Kelelahan dan lemas adalah tanda lain yang dapat ditunjukkan oleh virus penyebab COVID-19 di antara usia yang lebih muda. Berdasarkan penelitian, kelelahan kronis dan lemas tampaknya menjangkiti 55 persen anak-anak. Ini bisa menjadi tanda yang agak mengkhawatirkan karena kelelahan yang disebabkan oleh virus juga membutuhkan waktu lebih lama untuk pulih.

Sakit kepala

Sakit kepala bukanlah gejala COVID-19 yang umum. Ini hanya mempengaruhi 14 persen orang dewasa. Namun, sakit kepala bisa menjadi keluhan umum pada anak-anak dan kemungkinan merupakan tanda infeksi. Lebih dari 50% anak-anak dalam penelitian ini menderita sakit kepala ringan.

Hilangnya indera penciuman dan rasa

Kehilangan penciuman dan rasa, atau anosmia, mungkin merupakan gejala paling aneh dari COVID-19 sejauh ini juga dapat memengaruhi anak-anak, meskipun jarang. Temuan terbaru menunjukkan bahwa sebagian kecil dari anak-anak tersebut dilaporkan menderita kehilangan indera penciuman dan rasa yang berkurang, selain sakit tenggorokan, pilek. Gejala lain, seperti diare, badan pegal, kehilangan nafsu makan juga cukup umum terjadi.

Gejala lain yang tidak biasa

Para peneliti mengatakan bahwa selain tanda-tanda yang disebutkan di atas, gejala lain yang harus diwaspadai untuk kemungkinan tanda-tanda infeksi adalah ruam kulit dan pembengkakan, yang kemudian disebut sebagai 'jari kaki COVID' yang terkenal. Jika seorang anak mengalami ruam atau kemerahan yang tidak biasa pada kulit, yang bukan merupakan gejala flu biasa, itu mungkin gejala COVID-19.

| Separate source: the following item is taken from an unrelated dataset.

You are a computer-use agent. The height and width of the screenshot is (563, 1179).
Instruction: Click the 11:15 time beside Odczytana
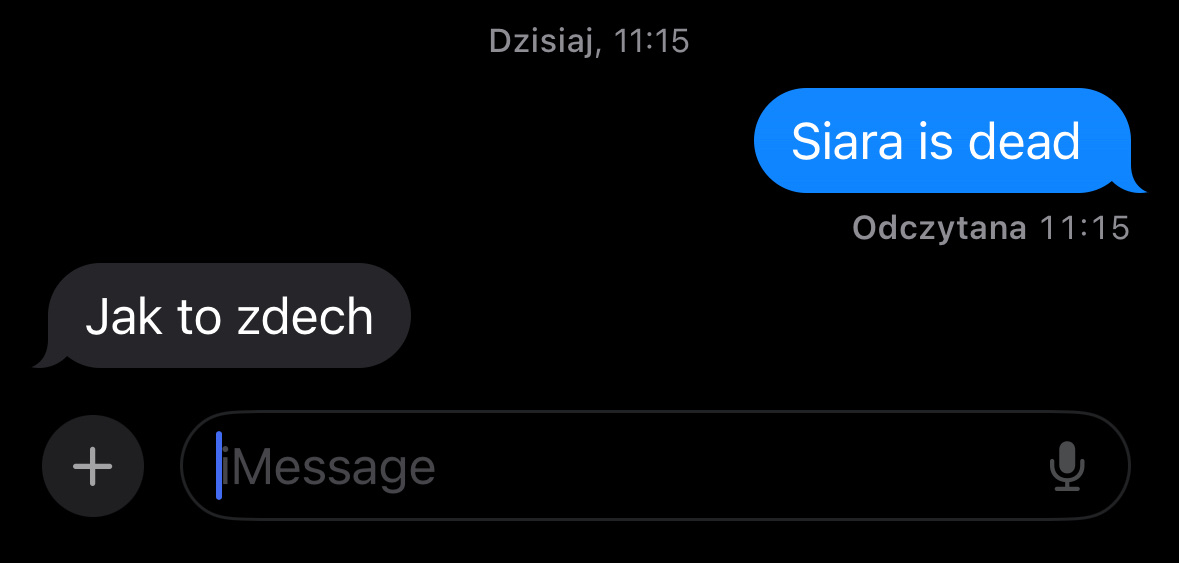(x=1084, y=229)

Baca juga: Diklaim Efektif, Vaksin COVID-19 Pfizer Timbulkan Efek Samping

Tindakan yang harus dilakukan orang tua jika seorang anak menunjukkan tanda-tanda virus corona

Sama seperti orang dewasa, perhatian medis paling awal dapat mencegah komplikasi di kemudian hari. Meskipun anak-anak menderita bentuk infeksi yang lebih ringan dalam banyak kasus, bantuan dokter dapat membantu mengatasi tanda-tanda masalah. Obat, menghirup uap, latihan pernapasan dapat membantu anak-anak pulih lebih cepat.

Jika seorang anak menunjukkan satu atau lebih gejala dan telah melakukan kontak dengan seseorang yang dinyatakan positif terkena virus, tes COVID-19 harus segera dilakukan. Selanjutnya, perlu melakukan tindakan karantina dan isolasi.